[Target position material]
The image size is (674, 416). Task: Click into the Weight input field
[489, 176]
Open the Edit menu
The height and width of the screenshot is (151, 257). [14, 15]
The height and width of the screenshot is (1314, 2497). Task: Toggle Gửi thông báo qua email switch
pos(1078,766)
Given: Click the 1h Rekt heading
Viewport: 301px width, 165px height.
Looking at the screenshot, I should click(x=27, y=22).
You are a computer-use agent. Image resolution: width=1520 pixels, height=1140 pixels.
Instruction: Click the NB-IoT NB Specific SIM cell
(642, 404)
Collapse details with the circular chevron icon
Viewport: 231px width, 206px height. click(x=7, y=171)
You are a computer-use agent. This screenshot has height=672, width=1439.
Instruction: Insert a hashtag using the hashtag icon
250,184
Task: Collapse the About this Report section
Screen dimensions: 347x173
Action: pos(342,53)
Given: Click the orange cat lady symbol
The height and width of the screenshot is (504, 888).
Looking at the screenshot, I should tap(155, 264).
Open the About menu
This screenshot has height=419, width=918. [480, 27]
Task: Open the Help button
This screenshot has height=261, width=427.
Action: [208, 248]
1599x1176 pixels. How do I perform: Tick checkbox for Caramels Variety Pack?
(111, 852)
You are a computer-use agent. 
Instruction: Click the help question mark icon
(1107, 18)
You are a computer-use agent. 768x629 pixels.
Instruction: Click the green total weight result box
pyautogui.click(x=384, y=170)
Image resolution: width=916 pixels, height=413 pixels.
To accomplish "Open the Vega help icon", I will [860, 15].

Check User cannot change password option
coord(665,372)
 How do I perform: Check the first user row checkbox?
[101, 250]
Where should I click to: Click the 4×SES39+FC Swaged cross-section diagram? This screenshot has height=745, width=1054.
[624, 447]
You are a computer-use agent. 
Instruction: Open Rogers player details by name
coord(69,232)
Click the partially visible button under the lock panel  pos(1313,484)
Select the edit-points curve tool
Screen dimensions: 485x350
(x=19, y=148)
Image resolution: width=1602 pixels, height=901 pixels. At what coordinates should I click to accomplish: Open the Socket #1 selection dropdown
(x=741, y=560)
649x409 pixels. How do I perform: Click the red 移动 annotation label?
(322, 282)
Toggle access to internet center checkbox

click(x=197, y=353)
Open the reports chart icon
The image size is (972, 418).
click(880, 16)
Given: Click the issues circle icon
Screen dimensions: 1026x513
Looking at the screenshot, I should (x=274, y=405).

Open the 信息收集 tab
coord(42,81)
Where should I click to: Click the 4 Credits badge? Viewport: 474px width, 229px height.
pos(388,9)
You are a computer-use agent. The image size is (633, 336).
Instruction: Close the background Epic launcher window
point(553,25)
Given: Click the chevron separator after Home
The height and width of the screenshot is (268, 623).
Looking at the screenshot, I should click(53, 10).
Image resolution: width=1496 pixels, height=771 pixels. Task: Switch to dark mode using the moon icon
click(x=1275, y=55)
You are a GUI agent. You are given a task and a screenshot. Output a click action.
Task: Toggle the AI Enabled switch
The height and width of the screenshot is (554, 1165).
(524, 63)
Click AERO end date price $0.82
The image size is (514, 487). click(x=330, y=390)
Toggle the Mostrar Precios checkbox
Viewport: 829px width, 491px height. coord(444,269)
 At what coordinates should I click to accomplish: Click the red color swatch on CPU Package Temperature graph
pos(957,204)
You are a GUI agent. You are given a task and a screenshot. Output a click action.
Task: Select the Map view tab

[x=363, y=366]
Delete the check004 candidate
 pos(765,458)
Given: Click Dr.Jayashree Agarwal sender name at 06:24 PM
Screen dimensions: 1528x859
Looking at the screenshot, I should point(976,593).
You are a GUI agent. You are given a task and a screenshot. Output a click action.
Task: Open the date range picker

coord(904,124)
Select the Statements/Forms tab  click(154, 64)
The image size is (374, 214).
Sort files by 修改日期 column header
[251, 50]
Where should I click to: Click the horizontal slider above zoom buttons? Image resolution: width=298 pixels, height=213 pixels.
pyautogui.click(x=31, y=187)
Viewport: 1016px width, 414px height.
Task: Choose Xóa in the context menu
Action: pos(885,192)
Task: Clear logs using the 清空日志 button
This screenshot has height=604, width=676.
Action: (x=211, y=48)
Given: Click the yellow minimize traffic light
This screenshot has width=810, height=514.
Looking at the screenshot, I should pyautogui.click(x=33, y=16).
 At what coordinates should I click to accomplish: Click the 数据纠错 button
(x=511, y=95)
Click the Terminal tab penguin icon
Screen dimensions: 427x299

= Stated goal =
Show every line of the material above that contains the word "dimensions", matching case exactly.

= Answer in full =
Screen dimensions: 347x173
Screen dimensions: 485x350
Screen dimensions: 1026x513
Screen dimensions: 1528x859
Screen dimensions: 427x299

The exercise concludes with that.